## DIRECTIONS
Exactly reproduce each record listed below.

## SOURCE MATERIAL
◇ ◇ ◇ ◇ ◇

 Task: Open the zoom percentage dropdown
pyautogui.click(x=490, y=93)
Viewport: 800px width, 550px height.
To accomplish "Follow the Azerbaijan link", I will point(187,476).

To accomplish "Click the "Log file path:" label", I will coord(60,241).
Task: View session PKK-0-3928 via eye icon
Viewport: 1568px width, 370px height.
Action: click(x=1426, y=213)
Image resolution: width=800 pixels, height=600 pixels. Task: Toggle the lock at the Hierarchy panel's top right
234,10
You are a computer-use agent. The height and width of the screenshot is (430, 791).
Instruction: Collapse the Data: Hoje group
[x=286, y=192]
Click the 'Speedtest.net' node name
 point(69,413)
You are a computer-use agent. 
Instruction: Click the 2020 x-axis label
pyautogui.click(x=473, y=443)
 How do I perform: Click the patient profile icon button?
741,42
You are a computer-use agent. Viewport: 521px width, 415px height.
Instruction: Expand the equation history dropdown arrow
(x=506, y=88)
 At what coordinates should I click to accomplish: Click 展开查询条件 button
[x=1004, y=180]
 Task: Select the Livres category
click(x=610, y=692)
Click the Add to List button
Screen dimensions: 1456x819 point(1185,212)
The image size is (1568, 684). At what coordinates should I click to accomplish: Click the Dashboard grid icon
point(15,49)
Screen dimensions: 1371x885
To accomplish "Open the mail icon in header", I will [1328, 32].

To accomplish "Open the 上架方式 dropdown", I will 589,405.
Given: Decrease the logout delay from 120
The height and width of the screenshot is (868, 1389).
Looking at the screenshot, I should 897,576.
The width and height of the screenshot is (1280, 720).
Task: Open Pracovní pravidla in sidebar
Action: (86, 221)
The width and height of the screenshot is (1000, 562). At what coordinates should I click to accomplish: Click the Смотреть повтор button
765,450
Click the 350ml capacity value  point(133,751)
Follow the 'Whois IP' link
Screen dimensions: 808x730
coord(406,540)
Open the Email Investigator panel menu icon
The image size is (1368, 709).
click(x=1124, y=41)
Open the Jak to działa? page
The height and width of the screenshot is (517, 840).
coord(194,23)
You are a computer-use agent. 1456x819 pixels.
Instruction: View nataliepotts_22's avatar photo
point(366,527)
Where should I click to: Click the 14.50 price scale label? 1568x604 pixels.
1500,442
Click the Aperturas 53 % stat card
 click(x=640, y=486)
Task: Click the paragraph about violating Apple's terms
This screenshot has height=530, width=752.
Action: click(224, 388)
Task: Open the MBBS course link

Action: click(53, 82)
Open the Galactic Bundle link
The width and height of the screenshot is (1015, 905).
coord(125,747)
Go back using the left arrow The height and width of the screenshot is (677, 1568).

◇ ◇ ◇ ◇ ◇

## EXPECTED ANSWER
 Task: Open the zoom percentage dropdown
pyautogui.click(x=490, y=93)
Viewport: 800px width, 550px height.
To accomplish "Follow the Azerbaijan link", I will point(187,476).

To accomplish "Click the "Log file path:" label", I will coord(60,241).
Task: View session PKK-0-3928 via eye icon
Viewport: 1568px width, 370px height.
Action: click(x=1426, y=213)
Image resolution: width=800 pixels, height=600 pixels. Task: Toggle the lock at the Hierarchy panel's top right
234,10
You are a computer-use agent. The height and width of the screenshot is (430, 791).
Instruction: Collapse the Data: Hoje group
[x=286, y=192]
Click the 'Speedtest.net' node name
 point(69,413)
You are a computer-use agent. 
Instruction: Click the 2020 x-axis label
pyautogui.click(x=473, y=443)
 How do I perform: Click the patient profile icon button?
741,42
You are a computer-use agent. Viewport: 521px width, 415px height.
Instruction: Expand the equation history dropdown arrow
(x=506, y=88)
 At what coordinates should I click to accomplish: Click 展开查询条件 button
[x=1004, y=180]
 Task: Select the Livres category
click(x=610, y=692)
Click the Add to List button
Screen dimensions: 1456x819 point(1185,212)
The image size is (1568, 684). At what coordinates should I click to accomplish: Click the Dashboard grid icon
point(15,49)
Screen dimensions: 1371x885
To accomplish "Open the mail icon in header", I will [1328, 32].

To accomplish "Open the 上架方式 dropdown", I will 589,405.
Given: Decrease the logout delay from 120
The height and width of the screenshot is (868, 1389).
Looking at the screenshot, I should 897,576.
The width and height of the screenshot is (1280, 720).
Task: Open Pracovní pravidla in sidebar
Action: (86, 221)
The width and height of the screenshot is (1000, 562). At what coordinates should I click to accomplish: Click the Смотреть повтор button
765,450
Click the 350ml capacity value  point(133,751)
Follow the 'Whois IP' link
Screen dimensions: 808x730
coord(406,540)
Open the Email Investigator panel menu icon
The image size is (1368, 709).
click(x=1124, y=41)
Open the Jak to działa? page
The height and width of the screenshot is (517, 840).
coord(194,23)
You are a computer-use agent. 1456x819 pixels.
Instruction: View nataliepotts_22's avatar photo
point(366,527)
Where should I click to: Click the 14.50 price scale label? 1568x604 pixels.
1500,442
Click the Aperturas 53 % stat card
 click(x=640, y=486)
Task: Click the paragraph about violating Apple's terms
This screenshot has height=530, width=752.
Action: click(224, 388)
Task: Open the MBBS course link

Action: click(53, 82)
Open the Galactic Bundle link
The width and height of the screenshot is (1015, 905).
coord(125,747)
Go back using the left arrow The height and width of the screenshot is (677, 1568).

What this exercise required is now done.